Когда в 1904 году он приехал в Париж, ему уже исполнилось двадцать восемь лет. Это было благоприятное время для того, у кого талант соединялся со стремлением ко всему новому. Импрессионизм и постимпрессионизм получили широкое распространение, открывались новые горизонты развития искусства.
Бранкузи считается одним из основателей современной скульптуры. Его путь в искусстве начался самым традиционным образом: он стал помощником в мастерской великого Огюста Родена, который на протяжении шестидесяти шести лет был корифеем французской и европейской скульптурной школы. Великий старец оценил талант юноши и по возможности помогал ему. Константин отвечал ему открытой неприязнью и, когда первые его работы были довольно прохладно приняты публикой, заявил, что всему виной был именно Роден, который по причине своей косности стал непреодолимой преградой для новых поисков в скульптуре. Модильяни почти повторит это суждение: именно Роден, скажет он без обиняков, ответственен за плачевное состояние современной скульптуры.
Огромная мировоззренческая дистанция между Роденом и Бранкузи становится очевидной при сравнении двух работ с одним и тем же названием «Поцелуй». Одна — излюбленная Роденом тема, два юных тела, поглощенные своей страстью — полна чувственности и романтизма. Другая представляет собой абстракцию: две фигуры грубо вытесаны из каменного монолита, обе лишены не только какого-либо полового, но даже и человеческого признака — только одна жесткая геометрия, которая границами четырех плеч очерчивает пространство всего того, что автор считает материальным выражением чувств.
Поль Александр говорит о Бранкузи с особым восторгом: «Он описывал мне свое детство. Он был обыкновенным крестьянским парнем из деревни, не слишком образованным, но верующим. Талант компенсировал ему недостаток образования. Будучи слишком бедным, чтобы платить за проезд, он пешком пришел из Монако во Францию, работал некоторое время в Германии, как сельские батраки и бродяги, предлагая рабочую силу в обмен на тарелку еды, питье и ночлег в хлеву или в стогу. Его, как правило, везде хорошо принимали, потому что он был силен и умел делать все… Он должен был стать сельским поденщиком, если бы, работая с деревом, не открыл в себе призвания к скульптуре».
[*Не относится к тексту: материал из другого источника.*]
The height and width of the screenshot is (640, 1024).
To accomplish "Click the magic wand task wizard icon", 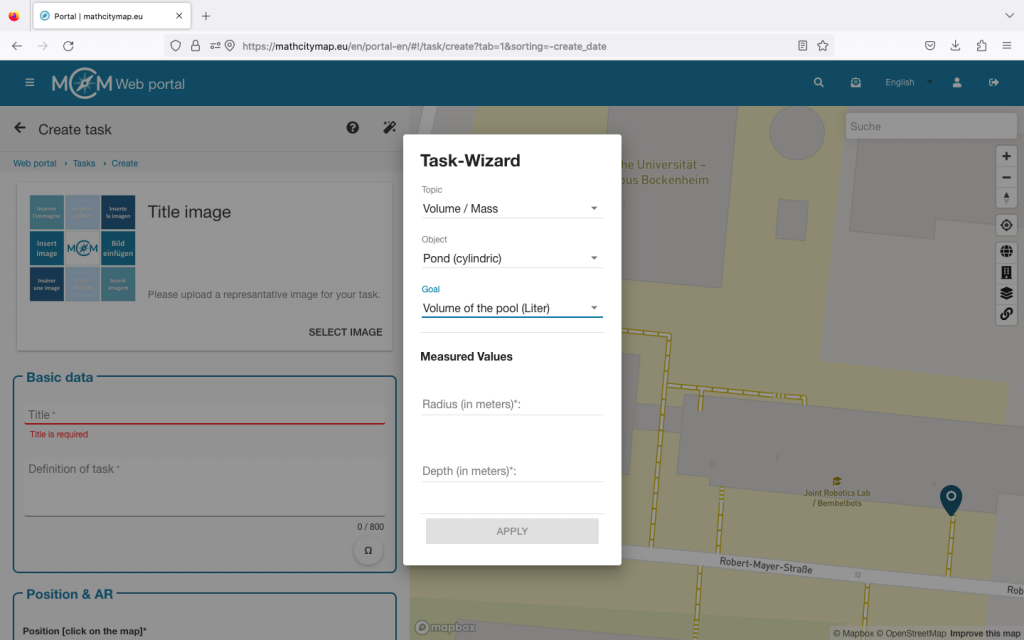I will [390, 128].
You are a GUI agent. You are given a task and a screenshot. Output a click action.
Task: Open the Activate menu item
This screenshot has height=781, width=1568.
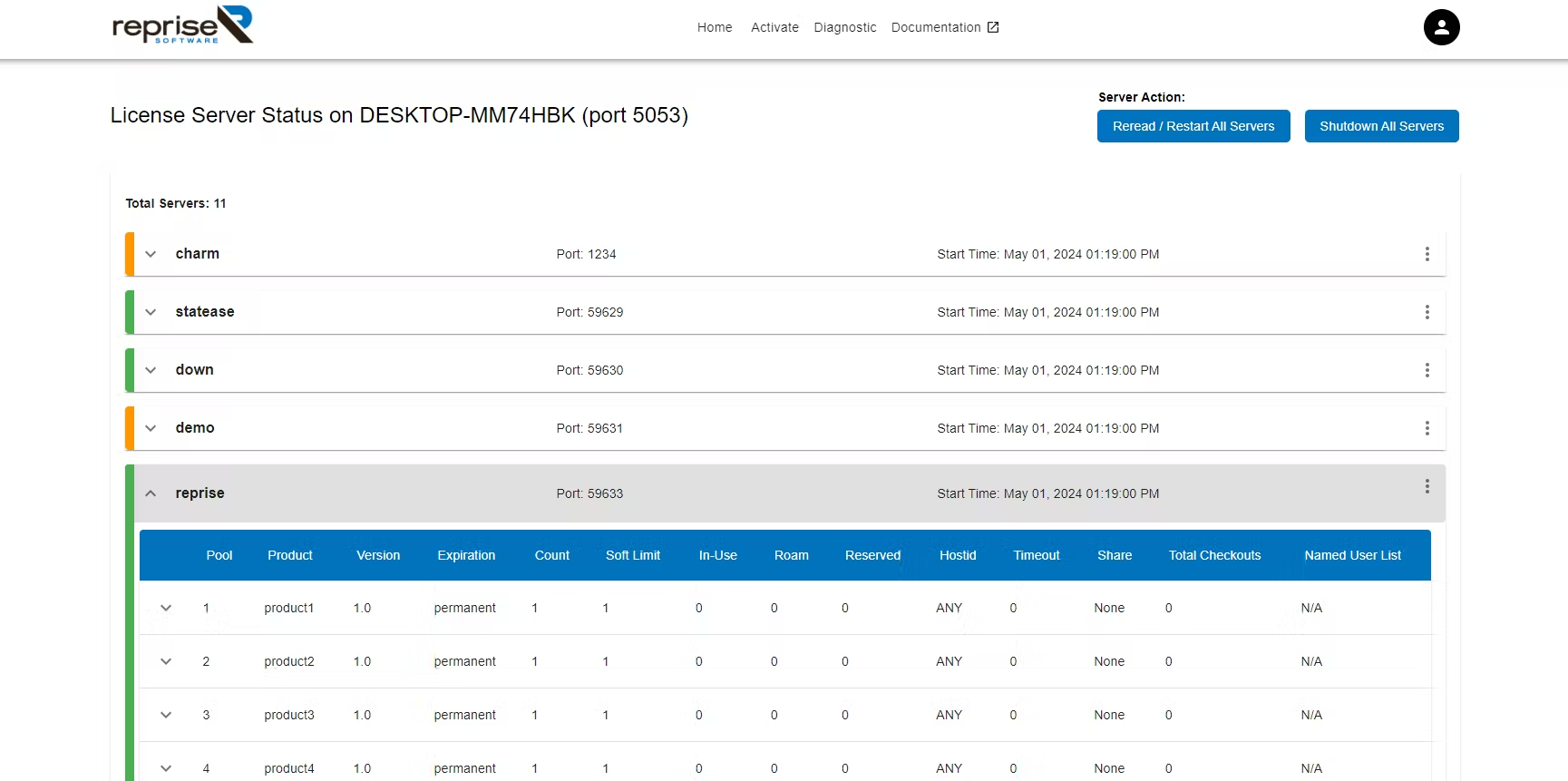(x=774, y=27)
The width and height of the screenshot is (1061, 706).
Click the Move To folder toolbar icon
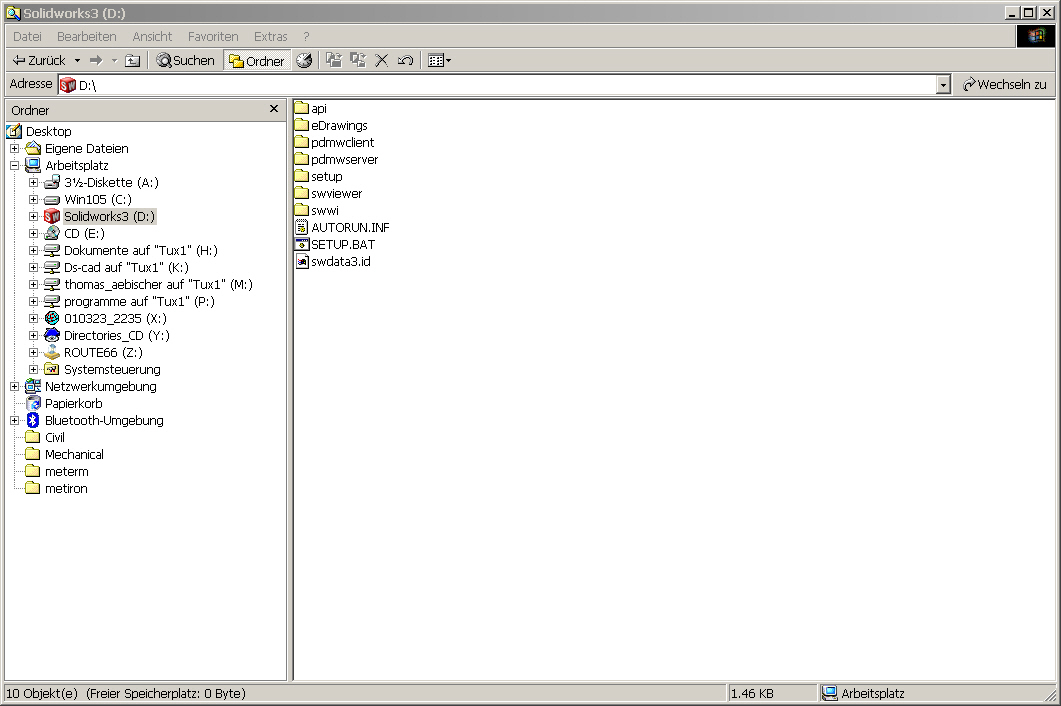[x=334, y=61]
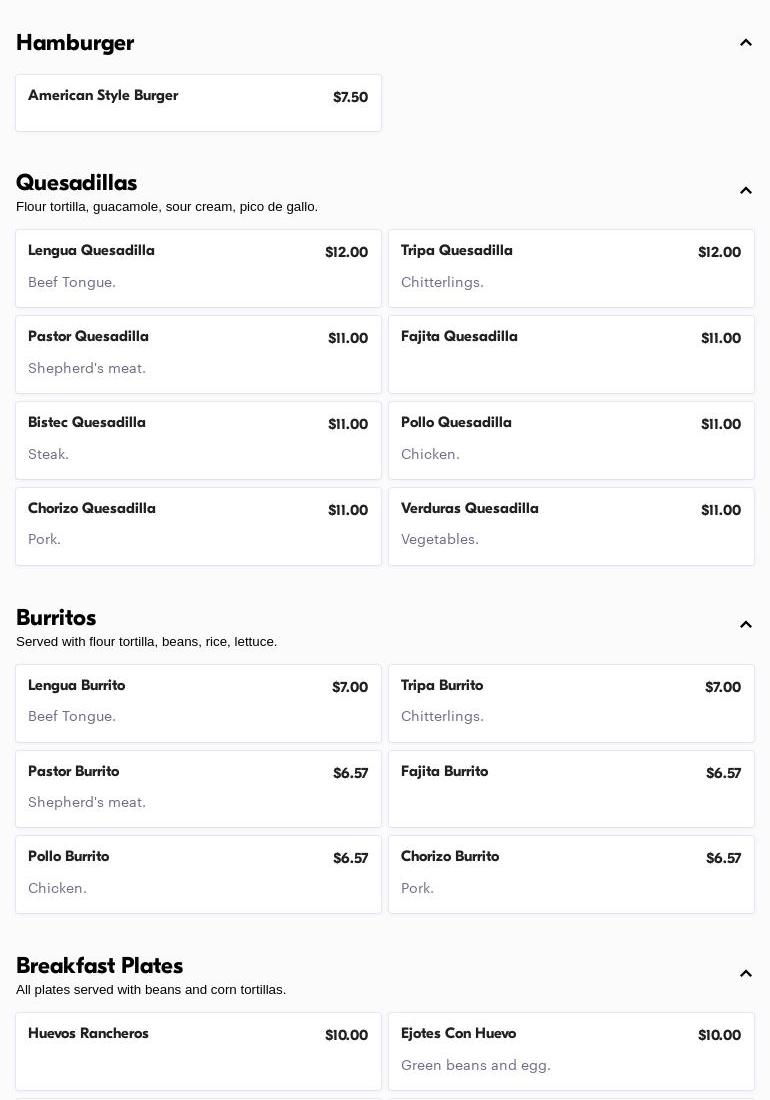Open the Chorizo Quesadilla card

pos(198,526)
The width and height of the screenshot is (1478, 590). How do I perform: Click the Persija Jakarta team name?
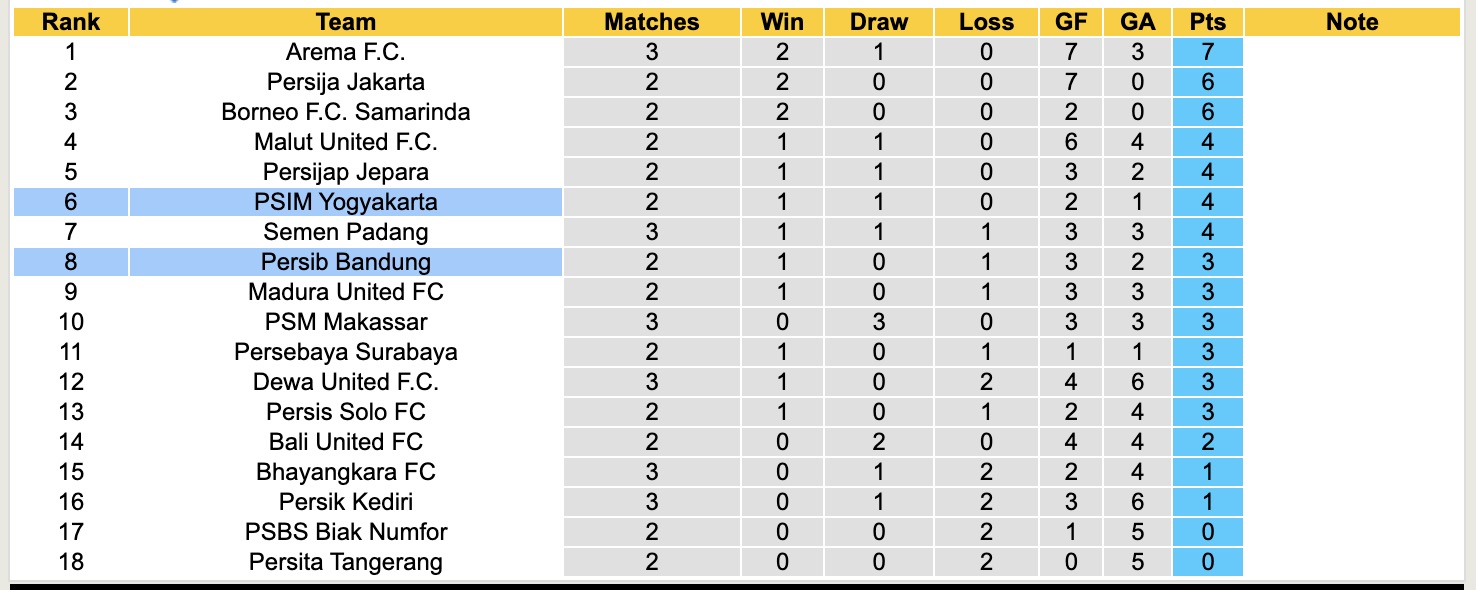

Повзрослев, Бранкузи поменял свое отношение к Родену, смягчив свои оценки, но это было уже в 1952 году, когда его статуя Бальзака (установленная на перекрестке бульваров Вавен и Монпарнас перед кафе «Ротонда») стала «отправной точкой отсчета современной скульптуры».
Бранкузи был рослым мужчиной с шапкой густых черных волос, отличными зубами, густыми усами и бородой, накачанными благодаря физической нагрузке мускулами. От его облика исходило ощущение мощи. На Модильяни он произвел огромное впечатление. Константин не скрывал свою былую бедность — более того, казалось, что он получает удовольствие, выставляя ее напоказ. В его студии царил театральный хаос, это было что-то среднее между кузницей и мастерской. Бранкузи выковывал или высекал скульптуры непосредственно из природного материала, минуя фазу моделирования в гипсе или глине. Относительно быстро он выработал свой собственный стиль: чистые формы, лишенные декоративного элемента. Его работы становились все больше похожими на яйцо. Один известный критик как-то пошутил: «Каждый раз, как я вижу пасхальное яйцо, я вспоминаю о Бранкузи».
Амедео находился под сильным впечатлением Бранкузи, этого пролетария от искусства в синей робе и паре деревянных башмаков, который работал молча, в полной тишине, напоминая повара национальной румынской кухни. В то время Амедео жил на Сите-Фальгьер, а Бранкузи — немного подальше, на улице Монпарнас, в комнате, где он своими руками смастерил мебель. Бранкузи был спокойным и в то же время увлеченным человеком. Он был серьезен, в меру экспансивен и добродушен — в общем, полная противоположность Модильяни. Возможно, по этой причине оба художника долгое время оставались друзьями.
По мнению британского критика Джона Рассела, Бранкузи повлиял на Модильяни скорее в психологическом, чем в техническом плане. Более всего Амедео пытался перенять у Бранкузи особую пластику и лаконичность. Так же, как Константин, Моди предпочитал работать напрямую с камнем или деревом без каких-либо предварительных моделей. Когда Амедео видел Константина за работой, он утверждался во мнении, что скульптура — это его, Модильяни, судьба. Это подтверждают и другие свидетельства. Например, его мать Евгения, когда посылала ему письма в Париж, подписывала их: «Амедео Модильяни, скульптору».
И все же между ними сохранялись различия: Бранкузи был только скульптором, Модильяни же никогда не прекращал рисовать, даже если это на какое-то время становилось его второстепенной деятельностью. Когда Амедео вернется в Ливорно, о мастере Бранкузи он будет рассказывать с большим воодушевлением.